Given the normal Hindu upbringing that I had, I had grown up hearing and knowing about all the innumerable gods we have. Then, my education in a convent school for a few years of my life exposed me to the Christianity as well and a couple of my friends as well as family friends being muslim showed me that way of thinking too. In short, I knew about 3 religions and how they functioned. I loved the mythology. I loved the stories of Gods – more like superhuman beings. There wasn’t much I questioned early in life. It is when I came in higher class in school – around class X or so..that I started reasoning for myself and found many incompatibilities. It was just flabbergasting to believe what mythologies were saying and what science had actually proved. It did not go together and that is when in the hearts of my hearts I accepted that God – be it any religion – was a superhuman character in an elaborate plotline with earth as center.
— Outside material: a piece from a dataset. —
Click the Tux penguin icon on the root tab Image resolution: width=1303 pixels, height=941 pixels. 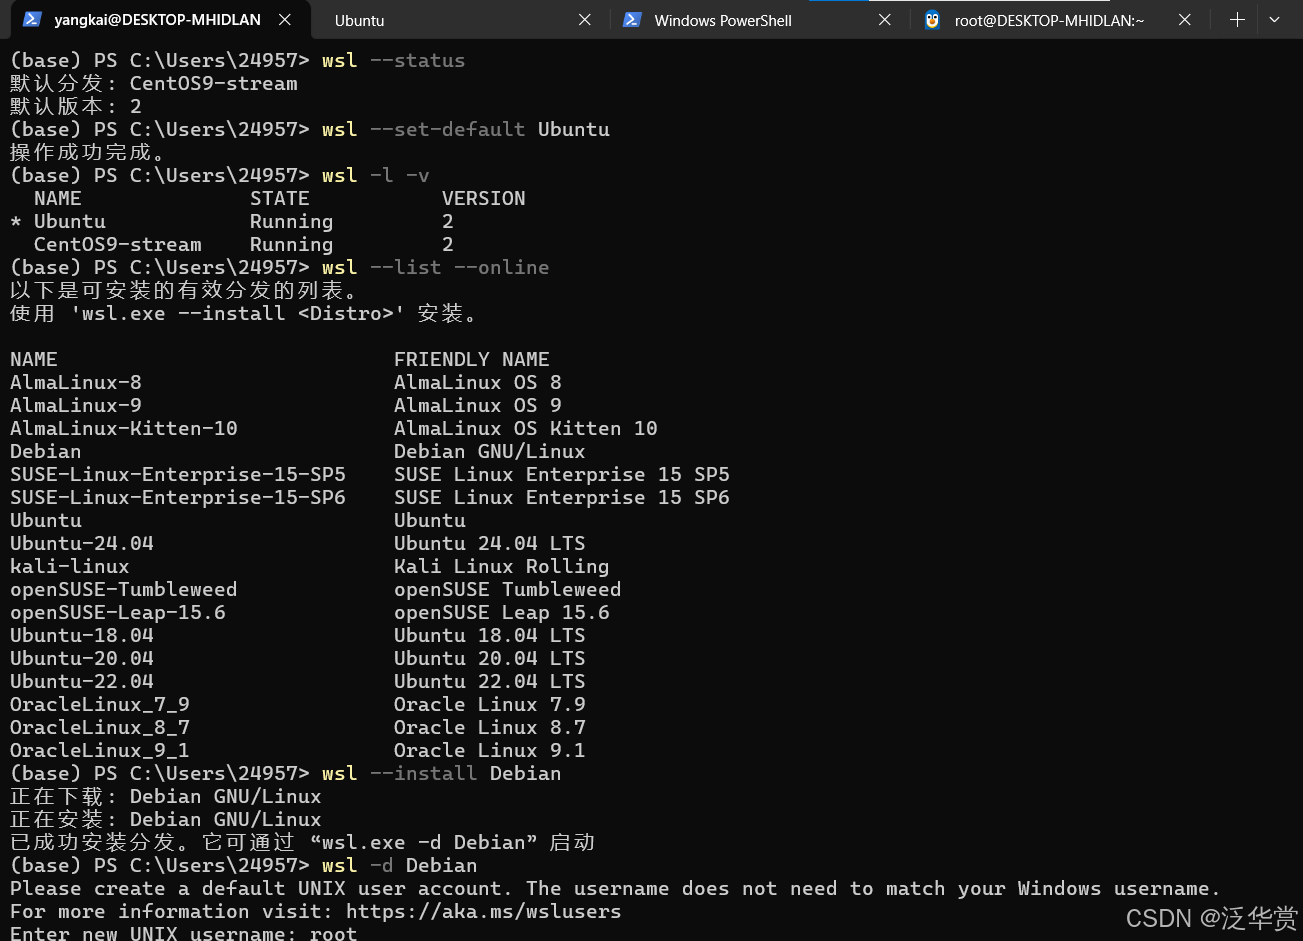coord(932,19)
The book asserts as much and tries to argue rationally. Dawkins is a charming speaker and a gifted writer and he is very passionate about the subject. It is indeed a touchy topic and he starts by pointing out how religion gains much more immunity than anything else (in terms of offence).
I came across Dawkins and his quest for Atheism when I was in college – 2nd year I think. I have been thoroughly convinced since then, of course but reading this book was just a reassertion of the fact that if one begins to see the world through scientific lens and tries to accept the unknown/fuzziness as such , which is as yet unknown, rather than devising supernatural story plots, there would be so much more beauty to be seen!
Rationality is a gift we all have but the choice to use it is what makes a difference. Sadly, most of us choose to believe in something which is incompatible with rationality, science and evidence.
If you want to give even an iota of a chance to see the argument for not believing in a supernatural – This is the book.